Brace expansion is a type of parameter expansion that was made popular by unix shells for generating lists of strings, as well as regex-like matching when used alongside wildcards (globs).
In addition to "expansion", braces are also used for matching. In other words:
* [brace expansion](#brace-expansion) is for generating new lists
* [brace matching](#brace-matching) is for filtering existing lists
More about brace expansion (click to expand)
There are two main types of brace expansion:
1. **lists**: which are defined using comma-separated values inside curly braces: `{a,b,c}`
2. **sequences**: which are defined using a starting value and an ending value, separated by two dots: `a{1..3}b`. Optionally, a third argument may be passed to define a "step" or increment to use: `a{1..100..10}b`. These are also sometimes referred to as "ranges".
Here are some example brace patterns to illustrate how they work:
**Sets**
```
{a,b,c} => a b c
{a,b,c}{1,2} => a1 a2 b1 b2 c1 c2
```
**Sequences**
```
{1..9} => 1 2 3 4 5 6 7 8 9
{4..-4} => 4 3 2 1 0 -1 -2 -3 -4
{1..20..3} => 1 4 7 10 13 16 19
{a..j} => a b c d e f g h i j
{j..a} => j i h g f e d c b a
{a..z..3} => a d g j m p s v y
```
**Combination**
Sets and sequences can be mixed together or used along with any other strings.
```
{a,b,c}{1..3} => a1 a2 a3 b1 b2 b3 c1 c2 c3
foo/{a,b,c}/bar => foo/a/bar foo/b/bar foo/c/bar
```
The fact that braces can be "expanded" from relatively simple patterns makes them ideal for quickly generating test fixtures, file paths, and similar use cases.
## Brace matching
In addition to _expansion_, brace patterns are also useful for performing regular-expression-like matching.

**Problem:** Can you print the whole brace expansion passage above, word for word?

**Entries provided:**

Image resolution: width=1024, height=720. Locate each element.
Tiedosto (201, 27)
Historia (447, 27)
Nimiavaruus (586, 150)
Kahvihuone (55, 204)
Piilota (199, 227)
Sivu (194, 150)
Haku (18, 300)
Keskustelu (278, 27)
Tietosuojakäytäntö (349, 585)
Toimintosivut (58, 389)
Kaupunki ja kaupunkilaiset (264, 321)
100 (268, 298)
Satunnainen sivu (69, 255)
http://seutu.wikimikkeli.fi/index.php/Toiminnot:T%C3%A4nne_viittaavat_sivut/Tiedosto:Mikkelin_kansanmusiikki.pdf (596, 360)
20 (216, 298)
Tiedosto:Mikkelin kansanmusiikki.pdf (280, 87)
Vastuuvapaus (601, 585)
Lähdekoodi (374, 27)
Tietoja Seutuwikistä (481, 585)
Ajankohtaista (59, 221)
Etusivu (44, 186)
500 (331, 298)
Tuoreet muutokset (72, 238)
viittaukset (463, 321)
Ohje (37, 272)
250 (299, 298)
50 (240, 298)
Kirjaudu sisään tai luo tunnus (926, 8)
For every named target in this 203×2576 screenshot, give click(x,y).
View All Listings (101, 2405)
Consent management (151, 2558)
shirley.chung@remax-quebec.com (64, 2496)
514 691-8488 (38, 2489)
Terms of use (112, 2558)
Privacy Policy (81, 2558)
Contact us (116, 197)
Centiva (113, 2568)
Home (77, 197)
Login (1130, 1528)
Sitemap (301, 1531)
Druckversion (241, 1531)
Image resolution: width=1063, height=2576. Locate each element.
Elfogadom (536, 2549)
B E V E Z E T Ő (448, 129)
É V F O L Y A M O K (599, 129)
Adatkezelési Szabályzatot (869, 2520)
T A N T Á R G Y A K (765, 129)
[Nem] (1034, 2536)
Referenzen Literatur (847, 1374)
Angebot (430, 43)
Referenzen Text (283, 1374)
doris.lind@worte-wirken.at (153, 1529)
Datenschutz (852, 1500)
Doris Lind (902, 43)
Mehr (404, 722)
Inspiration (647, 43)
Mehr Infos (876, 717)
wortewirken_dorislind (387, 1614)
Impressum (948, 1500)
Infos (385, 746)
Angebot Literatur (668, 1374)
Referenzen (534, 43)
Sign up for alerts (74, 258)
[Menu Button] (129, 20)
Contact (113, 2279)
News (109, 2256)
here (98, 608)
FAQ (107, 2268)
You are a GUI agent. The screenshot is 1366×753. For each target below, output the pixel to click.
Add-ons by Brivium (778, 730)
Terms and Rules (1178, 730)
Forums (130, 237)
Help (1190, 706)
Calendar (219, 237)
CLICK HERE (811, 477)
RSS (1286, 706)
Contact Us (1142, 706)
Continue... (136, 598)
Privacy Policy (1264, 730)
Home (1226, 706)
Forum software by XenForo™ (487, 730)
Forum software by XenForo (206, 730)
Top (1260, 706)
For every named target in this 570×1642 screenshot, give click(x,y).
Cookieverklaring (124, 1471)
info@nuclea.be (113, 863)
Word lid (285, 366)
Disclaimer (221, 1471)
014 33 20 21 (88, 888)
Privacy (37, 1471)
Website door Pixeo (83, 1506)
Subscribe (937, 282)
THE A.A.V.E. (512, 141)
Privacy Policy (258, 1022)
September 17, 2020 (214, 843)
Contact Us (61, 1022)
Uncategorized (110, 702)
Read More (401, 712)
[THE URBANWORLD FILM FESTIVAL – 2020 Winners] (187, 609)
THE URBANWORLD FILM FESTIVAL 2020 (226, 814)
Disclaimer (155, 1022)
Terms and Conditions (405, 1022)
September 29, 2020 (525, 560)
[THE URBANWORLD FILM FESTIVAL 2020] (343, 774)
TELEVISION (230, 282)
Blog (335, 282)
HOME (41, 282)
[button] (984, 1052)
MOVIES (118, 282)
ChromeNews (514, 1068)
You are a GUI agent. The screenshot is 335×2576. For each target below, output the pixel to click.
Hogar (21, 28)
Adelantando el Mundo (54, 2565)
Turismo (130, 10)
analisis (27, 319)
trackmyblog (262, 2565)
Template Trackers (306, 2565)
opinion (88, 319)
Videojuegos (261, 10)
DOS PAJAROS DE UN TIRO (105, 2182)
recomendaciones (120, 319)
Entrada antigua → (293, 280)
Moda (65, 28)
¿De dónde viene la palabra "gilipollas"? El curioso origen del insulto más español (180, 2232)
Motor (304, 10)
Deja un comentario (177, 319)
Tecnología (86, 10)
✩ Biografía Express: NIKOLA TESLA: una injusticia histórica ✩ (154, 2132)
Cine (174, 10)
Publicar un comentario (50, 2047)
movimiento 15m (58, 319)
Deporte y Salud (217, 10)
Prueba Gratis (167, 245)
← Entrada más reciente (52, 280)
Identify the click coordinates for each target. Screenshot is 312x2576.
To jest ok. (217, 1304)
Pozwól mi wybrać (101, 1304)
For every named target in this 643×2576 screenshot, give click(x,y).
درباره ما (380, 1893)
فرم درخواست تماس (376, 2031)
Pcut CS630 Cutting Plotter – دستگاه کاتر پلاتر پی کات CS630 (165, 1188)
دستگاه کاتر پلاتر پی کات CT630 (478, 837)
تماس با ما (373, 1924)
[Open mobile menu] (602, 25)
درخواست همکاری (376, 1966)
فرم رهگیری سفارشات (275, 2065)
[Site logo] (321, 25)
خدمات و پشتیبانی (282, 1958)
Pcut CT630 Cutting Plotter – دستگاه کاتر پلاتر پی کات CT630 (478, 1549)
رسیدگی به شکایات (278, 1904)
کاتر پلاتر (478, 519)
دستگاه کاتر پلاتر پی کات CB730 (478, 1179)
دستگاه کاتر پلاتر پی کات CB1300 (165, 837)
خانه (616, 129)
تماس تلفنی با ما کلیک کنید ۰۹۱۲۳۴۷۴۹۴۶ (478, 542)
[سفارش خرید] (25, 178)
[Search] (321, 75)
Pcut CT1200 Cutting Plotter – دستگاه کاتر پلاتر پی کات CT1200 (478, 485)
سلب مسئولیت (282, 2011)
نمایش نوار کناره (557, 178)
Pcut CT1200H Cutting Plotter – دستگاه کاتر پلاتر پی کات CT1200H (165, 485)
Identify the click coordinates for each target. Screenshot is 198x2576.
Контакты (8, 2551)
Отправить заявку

**Task output:**
Brace expansion is a type of parameter expansion that was made popular by unix shells for generating lists of strings, as well as regex-like matching when used alongside wildcards (globs).
In addition to "expansion", braces are also used for matching. In other words:
* [brace expansion](#brace-expansion) is for generating new lists
* [brace matching](#brace-matching) is for filtering existing lists
More about brace expansion (click to expand)
There are two main types of brace expansion:
1. **lists**: which are defined using comma-separated values inside curly braces: `{a,b,c}`
2. **sequences**: which are defined using a starting value and an ending value, separated by two dots: `a{1..3}b`. Optionally, a third argument may be passed to define a "step" or increment to use: `a{1..100..10}b`. These are also sometimes referred to as "ranges".
Here are some example brace patterns to illustrate how they work:
**Sets**
```
{a,b,c} => a b c
{a,b,c}{1,2} => a1 a2 b1 b2 c1 c2
```
**Sequences**
```
{1..9} => 1 2 3 4 5 6 7 8 9
{4..-4} => 4 3 2 1 0 -1 -2 -3 -4
{1..20..3} => 1 4 7 10 13 16 19
{a..j} => a b c d e f g h i j
{j..a} => j i h g f e d c b a
{a..z..3} => a d g j m p s v y
```
**Combination**
Sets and sequences can be mixed together or used along with any other strings.
```
{a,b,c}{1..3} => a1 a2 a3 b1 b2 b3 c1 c2 c3
foo/{a,b,c}/bar => foo/a/bar foo/b/bar foo/c/bar
```
The fact that braces can be "expanded" from relatively simple patterns makes them ideal for quickly generating test fixtures, file paths, and similar use cases.
## Brace matching
In addition to _expansion_, brace patterns are also useful for performing regular-expression-like matching.